TASK BRIEF:
Reproduce the entries so that every line matches the original exactly.

*** MATERIAL PROVIDED ***

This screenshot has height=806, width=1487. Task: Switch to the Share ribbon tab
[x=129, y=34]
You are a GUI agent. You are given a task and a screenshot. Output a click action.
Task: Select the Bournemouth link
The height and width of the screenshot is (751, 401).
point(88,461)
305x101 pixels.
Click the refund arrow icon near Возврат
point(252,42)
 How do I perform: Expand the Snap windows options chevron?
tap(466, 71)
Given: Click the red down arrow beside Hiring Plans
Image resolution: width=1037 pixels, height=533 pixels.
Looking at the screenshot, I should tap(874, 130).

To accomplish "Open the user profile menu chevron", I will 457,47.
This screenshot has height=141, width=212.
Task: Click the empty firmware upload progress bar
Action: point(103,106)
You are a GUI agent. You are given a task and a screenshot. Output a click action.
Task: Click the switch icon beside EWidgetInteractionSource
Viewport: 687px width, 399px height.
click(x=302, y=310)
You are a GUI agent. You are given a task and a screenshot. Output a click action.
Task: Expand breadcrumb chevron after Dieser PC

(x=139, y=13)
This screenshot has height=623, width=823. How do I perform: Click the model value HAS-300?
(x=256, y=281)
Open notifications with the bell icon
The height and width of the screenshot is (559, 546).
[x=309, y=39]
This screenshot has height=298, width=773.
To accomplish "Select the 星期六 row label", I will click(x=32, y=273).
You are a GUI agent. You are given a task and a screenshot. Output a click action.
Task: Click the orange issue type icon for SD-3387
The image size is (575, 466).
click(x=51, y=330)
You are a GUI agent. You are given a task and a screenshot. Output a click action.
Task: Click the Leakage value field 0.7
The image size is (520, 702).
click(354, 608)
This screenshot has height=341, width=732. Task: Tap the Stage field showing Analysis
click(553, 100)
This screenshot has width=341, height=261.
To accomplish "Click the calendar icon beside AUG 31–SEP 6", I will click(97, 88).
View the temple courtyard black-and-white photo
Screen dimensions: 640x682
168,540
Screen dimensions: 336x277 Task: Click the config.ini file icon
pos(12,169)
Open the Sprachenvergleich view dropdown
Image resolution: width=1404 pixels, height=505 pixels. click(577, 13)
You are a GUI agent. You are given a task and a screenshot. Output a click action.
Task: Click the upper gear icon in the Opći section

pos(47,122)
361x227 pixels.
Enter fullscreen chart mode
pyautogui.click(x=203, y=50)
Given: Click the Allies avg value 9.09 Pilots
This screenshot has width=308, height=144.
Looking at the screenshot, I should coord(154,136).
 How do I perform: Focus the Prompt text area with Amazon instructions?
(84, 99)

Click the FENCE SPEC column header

*** End of MATERIAL PROVIDED ***

OUTPUT BELOW:
This screenshot has height=806, width=1487. Task: Switch to the Share ribbon tab
[x=129, y=34]
You are a GUI agent. You are given a task and a screenshot. Output a click action.
Task: Select the Bournemouth link
The height and width of the screenshot is (751, 401).
point(88,461)
305x101 pixels.
Click the refund arrow icon near Возврат
point(252,42)
 How do I perform: Expand the Snap windows options chevron?
tap(466, 71)
Given: Click the red down arrow beside Hiring Plans
Image resolution: width=1037 pixels, height=533 pixels.
Looking at the screenshot, I should tap(874, 130).

To accomplish "Open the user profile menu chevron", I will 457,47.
This screenshot has height=141, width=212.
Task: Click the empty firmware upload progress bar
Action: point(103,106)
You are a GUI agent. You are given a task and a screenshot. Output a click action.
Task: Click the switch icon beside EWidgetInteractionSource
Viewport: 687px width, 399px height.
click(x=302, y=310)
You are a GUI agent. You are given a task and a screenshot. Output a click action.
Task: Expand breadcrumb chevron after Dieser PC

(x=139, y=13)
This screenshot has height=623, width=823. How do I perform: Click the model value HAS-300?
(x=256, y=281)
Open notifications with the bell icon
The height and width of the screenshot is (559, 546).
[x=309, y=39]
This screenshot has height=298, width=773.
To accomplish "Select the 星期六 row label", I will click(x=32, y=273).
You are a GUI agent. You are given a task and a screenshot. Output a click action.
Task: Click the orange issue type icon for SD-3387
The image size is (575, 466).
click(x=51, y=330)
You are a GUI agent. You are given a task and a screenshot. Output a click action.
Task: Click the Leakage value field 0.7
The image size is (520, 702).
click(354, 608)
This screenshot has height=341, width=732. Task: Tap the Stage field showing Analysis
click(553, 100)
This screenshot has width=341, height=261.
To accomplish "Click the calendar icon beside AUG 31–SEP 6", I will click(97, 88).
View the temple courtyard black-and-white photo
Screen dimensions: 640x682
168,540
Screen dimensions: 336x277 Task: Click the config.ini file icon
pos(12,169)
Open the Sprachenvergleich view dropdown
Image resolution: width=1404 pixels, height=505 pixels. click(577, 13)
You are a GUI agent. You are given a task and a screenshot. Output a click action.
Task: Click the upper gear icon in the Opći section

pos(47,122)
361x227 pixels.
Enter fullscreen chart mode
pyautogui.click(x=203, y=50)
Given: Click the Allies avg value 9.09 Pilots
This screenshot has width=308, height=144.
Looking at the screenshot, I should coord(154,136).
 How do I perform: Focus the Prompt text area with Amazon instructions?
(84, 99)

Click the FENCE SPEC column header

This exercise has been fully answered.